Georgian President Mikheil Saakashvili has pledged to build new and stronger armed forces in the light of the recent military conflict with Russia.
Georgia's military suffered a major defeat in a five-day war with Russia in August last year after attempting to regain its breakaway region of South Ossetia. Georgia reportedly lost up to 3,000 servicemen and police in the conflict although Tbilisi confirmed only about 70 deaths.
"This time we are going to build modern, significantly higher quality, significantly stronger armed forces, and no one should have any illusions about that," Saakashvili told reporters late on Monday after a meeting with Gen. James Cartwright, vice chairman of the U.S. Joint Chiefs of Staff.
Georgia signed in January a strategic partnership treaty with the United States, which has long provided economic and military support for Tbilisi, including training its troops.
Saakashvili said that previous U.S. training programs were limited to training peacekeepers, rather than prepared the Georgian military for full-scale military operations, and expressed hope that Washington would provide stronger support to Tbilisi in developing its military.

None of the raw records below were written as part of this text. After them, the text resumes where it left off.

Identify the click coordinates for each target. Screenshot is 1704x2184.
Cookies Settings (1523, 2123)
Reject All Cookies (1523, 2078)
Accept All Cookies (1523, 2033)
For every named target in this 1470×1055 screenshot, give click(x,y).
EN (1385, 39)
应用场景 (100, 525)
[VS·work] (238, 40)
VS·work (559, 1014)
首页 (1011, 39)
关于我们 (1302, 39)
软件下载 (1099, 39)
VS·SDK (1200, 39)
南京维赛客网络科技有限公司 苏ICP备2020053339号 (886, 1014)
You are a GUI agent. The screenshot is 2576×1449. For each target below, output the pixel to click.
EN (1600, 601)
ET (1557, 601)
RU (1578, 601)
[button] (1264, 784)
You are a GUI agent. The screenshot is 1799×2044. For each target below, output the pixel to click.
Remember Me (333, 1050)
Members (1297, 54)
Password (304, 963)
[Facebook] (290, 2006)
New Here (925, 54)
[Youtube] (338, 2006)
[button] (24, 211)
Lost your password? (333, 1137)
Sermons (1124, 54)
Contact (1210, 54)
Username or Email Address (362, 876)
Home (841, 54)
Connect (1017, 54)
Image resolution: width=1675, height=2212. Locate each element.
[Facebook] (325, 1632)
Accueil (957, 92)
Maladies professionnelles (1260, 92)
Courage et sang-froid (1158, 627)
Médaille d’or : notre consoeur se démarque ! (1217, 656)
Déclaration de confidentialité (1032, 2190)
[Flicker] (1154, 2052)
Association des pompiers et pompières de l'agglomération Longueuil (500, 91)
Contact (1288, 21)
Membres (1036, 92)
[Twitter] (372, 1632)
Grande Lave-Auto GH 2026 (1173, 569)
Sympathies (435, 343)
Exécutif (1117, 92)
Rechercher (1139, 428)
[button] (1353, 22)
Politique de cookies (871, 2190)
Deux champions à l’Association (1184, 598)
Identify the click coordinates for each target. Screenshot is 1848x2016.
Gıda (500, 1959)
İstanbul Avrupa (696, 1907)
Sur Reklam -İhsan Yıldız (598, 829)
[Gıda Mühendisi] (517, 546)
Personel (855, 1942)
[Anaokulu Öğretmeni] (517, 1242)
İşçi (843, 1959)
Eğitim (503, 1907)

"After signing the treaty Georgia and the U.S. have entered a new stage of military and political cooperation," he said.
Georgia lost control of Abkhazia and South Ossetia in bloody post-Soviet conflicts in the early 1990s. The two republics, bolstered by Russian peacekeepers, have had de facto independence since then, and have been a bone of contention between Georgia and Russia.
Russia recognized Abkhazia and South Ossetia as independent states on August 26, two weeks after the war with Georgia, triggered by Tbilisi's attack on South Ossetia.